▶ **Tuntutan Tugas**:
Tuliskan kembali tanpa perubahan bagian teks tentang pro kontra vaksinasi, mulai dari kata-kata "Baiklah, berhubung semua" hingga "maupun sayap kiri.".

▶ **Teks yang Diberikan**:
Baiklah, berhubung semua udah pada penasaran mengenai pro kontra
vaksinasi saya akan coba mereview dari beberapa referensi buku dan jurnal yang
saya baca. Tapi harus tau dulu ya latar belakangnya kenapa saya duper penasaran
mencari tau tentang ini, supaya kalian tahu bahwa saya bukanlah seorang dari
latar belakang dari sayap kanan maupun sayap kiri.
Saya memposisikan diri saya sebagai kubu netral karena saat ini
saya sedang ingin mencari tahu kebenaran diantara keduanya. Saya memang ikut
imunisasi sampai saat ini. Baru sekedar ikut karena memang dianjurkan
pemerintah tapi belum banyak mencari tahu tentang manfaat dan mudharat vaksin.

▶ **Data Tersedia**:
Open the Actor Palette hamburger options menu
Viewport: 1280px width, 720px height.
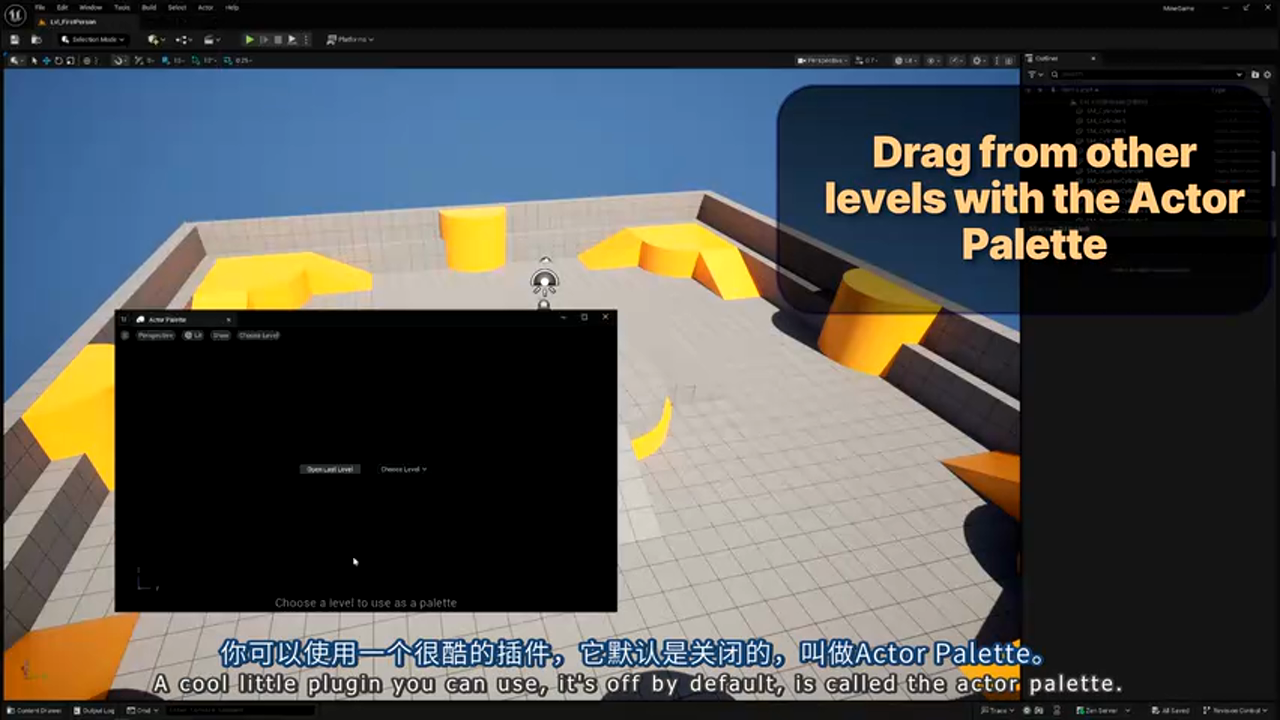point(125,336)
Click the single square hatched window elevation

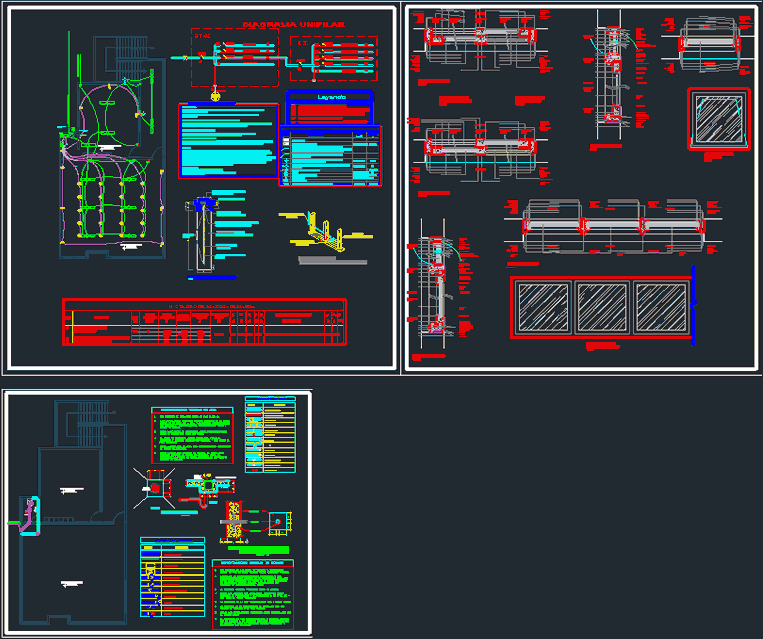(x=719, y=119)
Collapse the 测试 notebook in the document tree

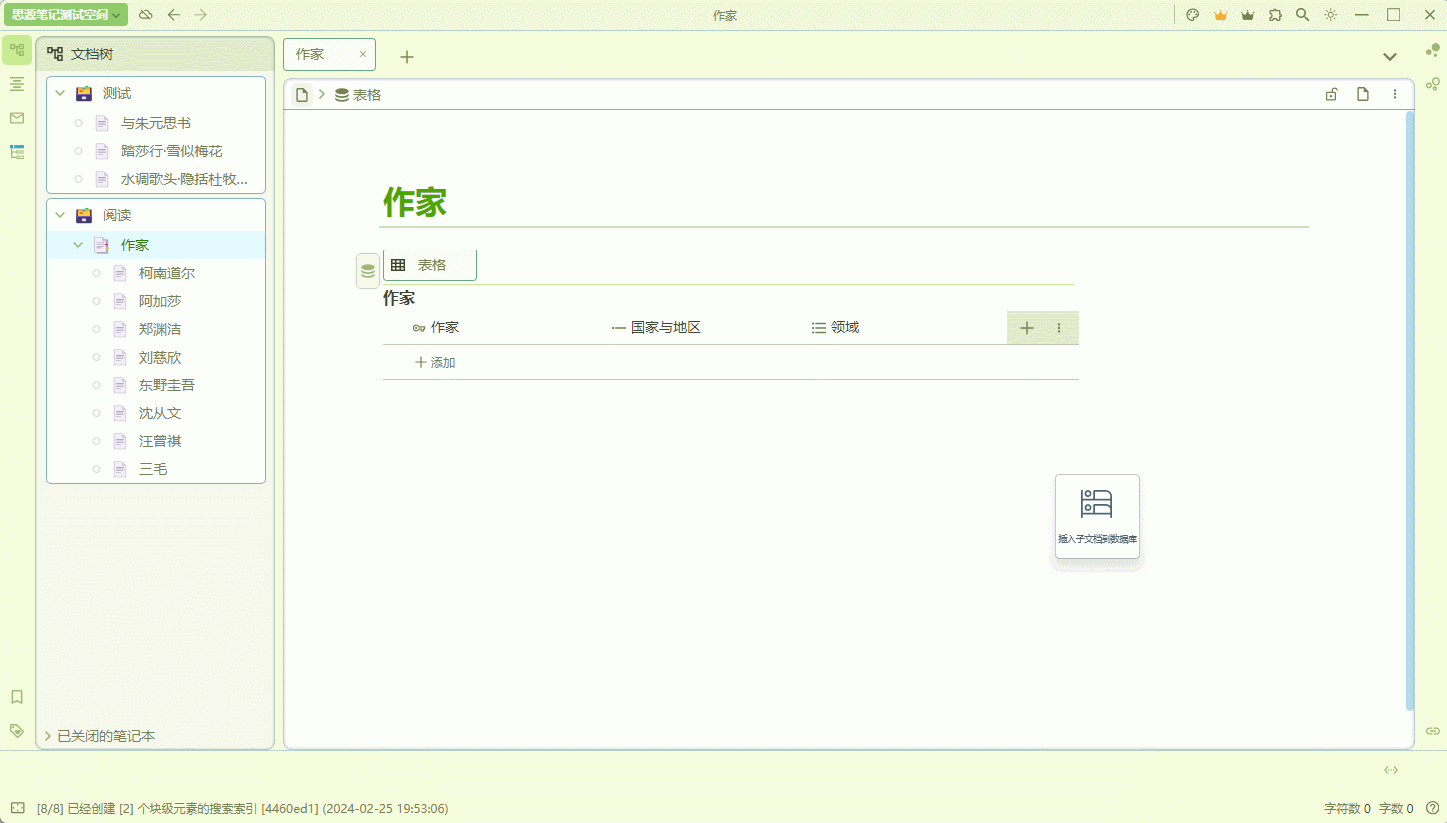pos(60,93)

* * *

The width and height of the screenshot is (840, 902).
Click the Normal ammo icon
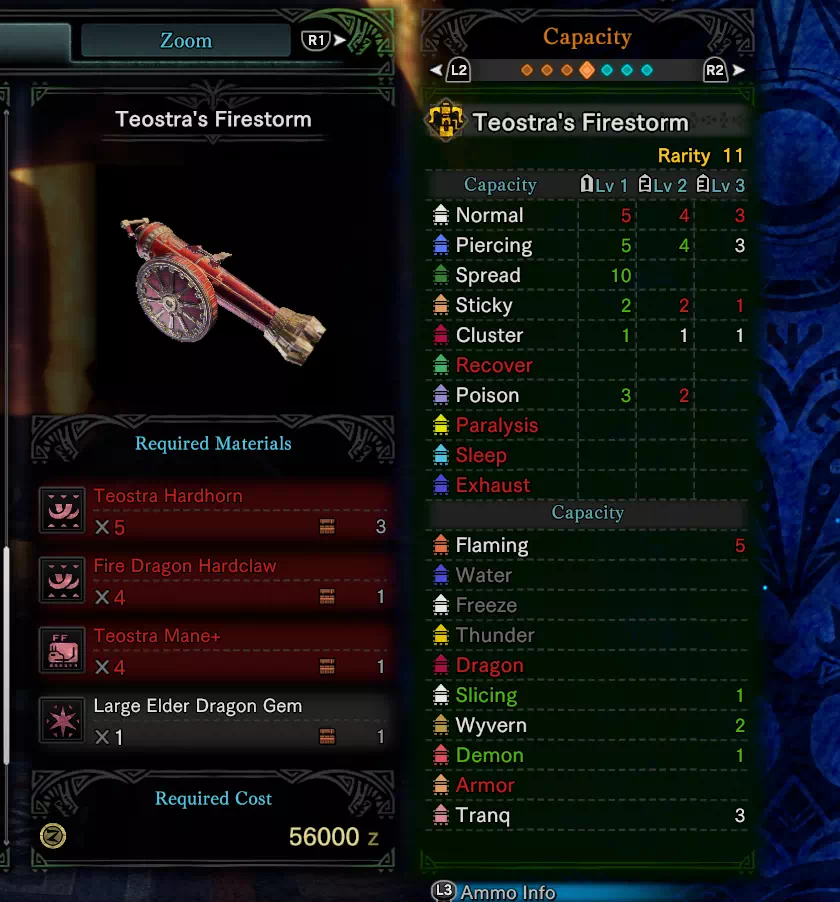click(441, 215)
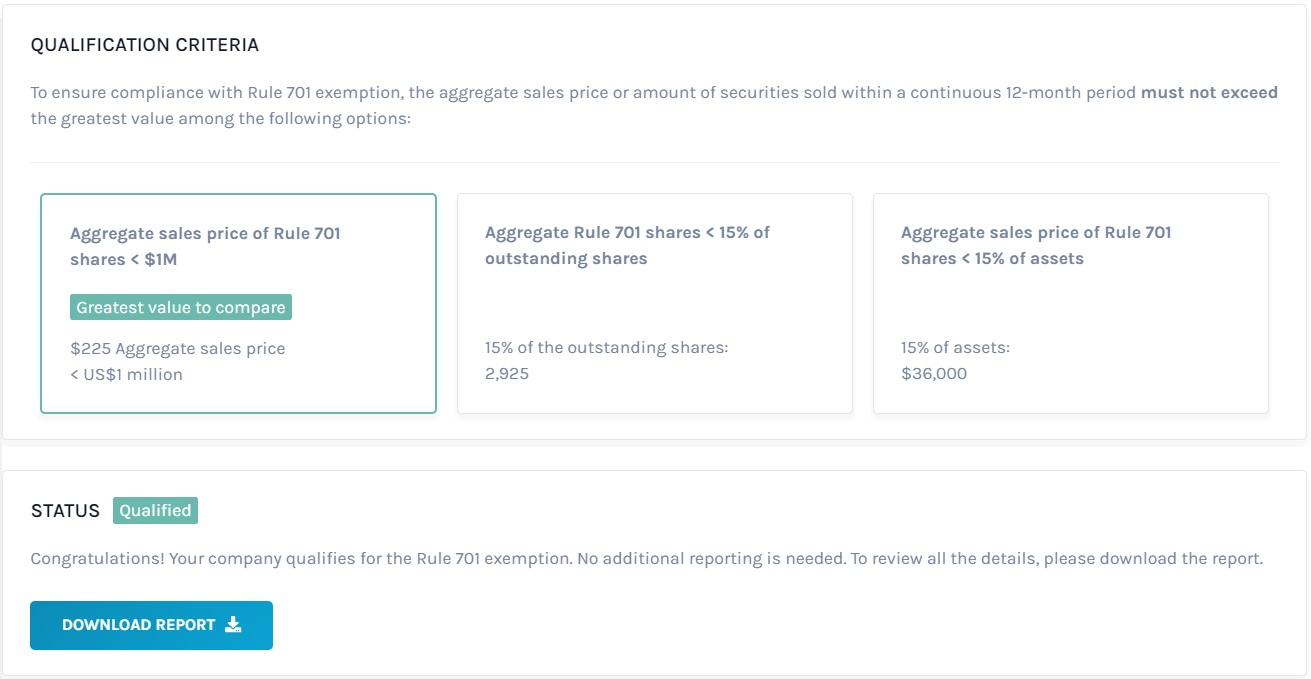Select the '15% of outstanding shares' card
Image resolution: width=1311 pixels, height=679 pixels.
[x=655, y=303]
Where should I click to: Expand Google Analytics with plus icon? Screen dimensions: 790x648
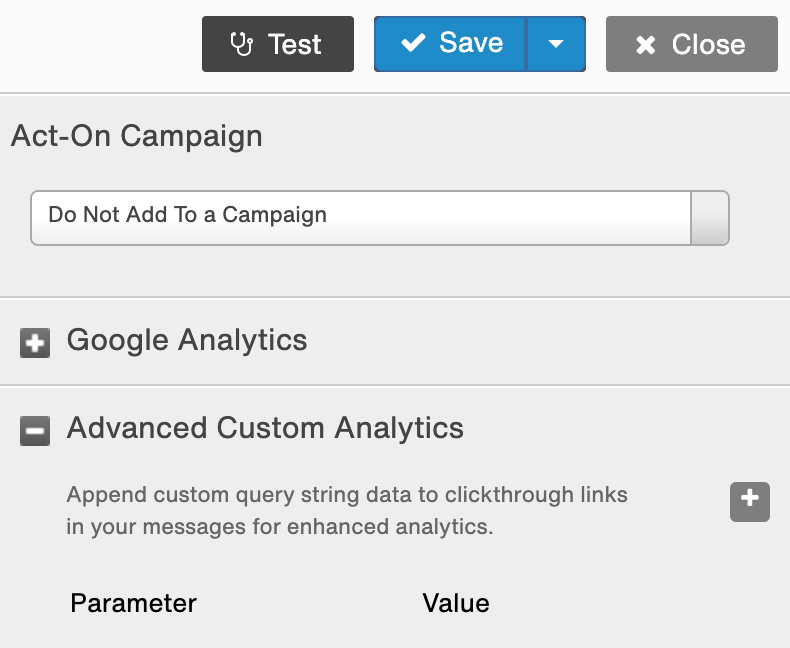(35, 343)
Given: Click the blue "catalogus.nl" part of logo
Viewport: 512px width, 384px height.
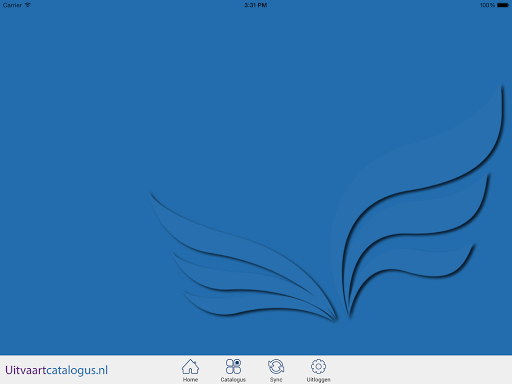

▶ **Hasil Latihan**:
Baiklah, berhubung semua udah pada penasaran mengenai pro kontra
vaksinasi saya akan coba mereview dari beberapa referensi buku dan jurnal yang
saya baca. Tapi harus tau dulu ya latar belakangnya kenapa saya duper penasaran
mencari tau tentang ini, supaya kalian tahu bahwa saya bukanlah seorang dari
latar belakang dari sayap kanan maupun sayap kiri.